L’ONG Amnesty International a dénoncé mercredi l’inculpation d’au moins 300 mineurs en Thaïlande pour avoir participé à la vague de manifestations antigouvernementales qui a eu lieu en 2020 et réclamé plus de démocratie dans ce pays d’Asie.
Elle a mis en garde contre les «graves répercussions» que cela pourrait avoir sur leur avenir et a déclaré que «des enfants qui ont toute leur vie devant eux sont maintenant confrontés à ces conséquences pour avoir simplement participé à des manifestations pacifiques».
À cet égard, Chanatip Tatiyakaroonwong, l’expert de l’ONG pour les affaires thaïlandaises, a déclaré que certains militants de moins de 18 ans risquent de «passer des décennies derrière les barreaux».
Des milliers de personnes ont participé à ces marches en 2020 pour demander la démission du Premier ministre, le général Prayuth Chan Ocha, et une réforme de la monarchie.

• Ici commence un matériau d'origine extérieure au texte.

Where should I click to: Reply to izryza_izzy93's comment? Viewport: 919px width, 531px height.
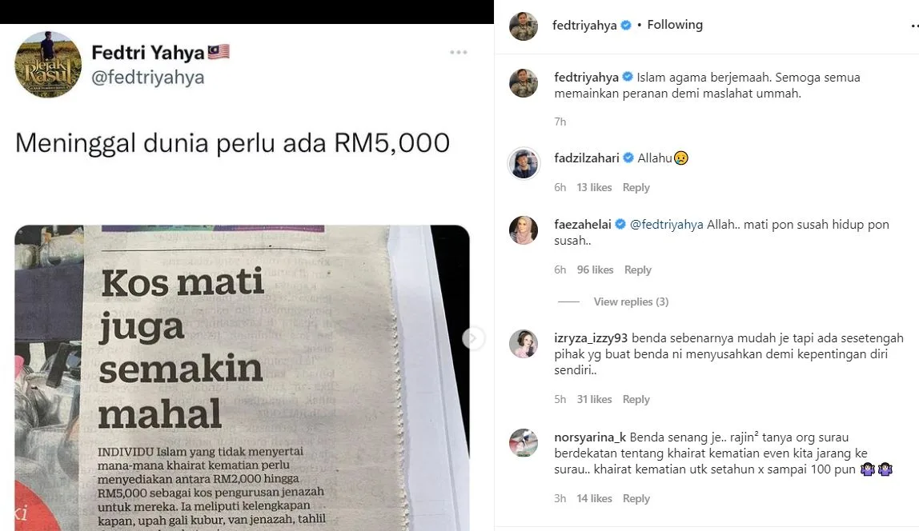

Les protestations ont ensuite diminué en raison de la pandémie de coronavirus et de la répression des autorités.
Amnesty a indiqué dans un rapport que des dizaines de mineurs ont été inculpés d’infraction à la loi sur la lèse-majesté, qui peut être assortie de peines d’emprisonnement allant jusqu’à 15 ans et a été utilisée par les autorités pour réprimer les manifestations et réduire les opposants au silence. Le plus jeune enfant arrêté pendant les manifestations avait 11 ans.
L’ONG s’est dite préoccupée par la violence à l’encontre des mineurs dans ce contexte et a déploré les «techniques d’intimidation» utilisées par la police, telles que la pression sur les parents. Elle a également prévenu que de nombreux manifestants risquent d’être victimes d’abus.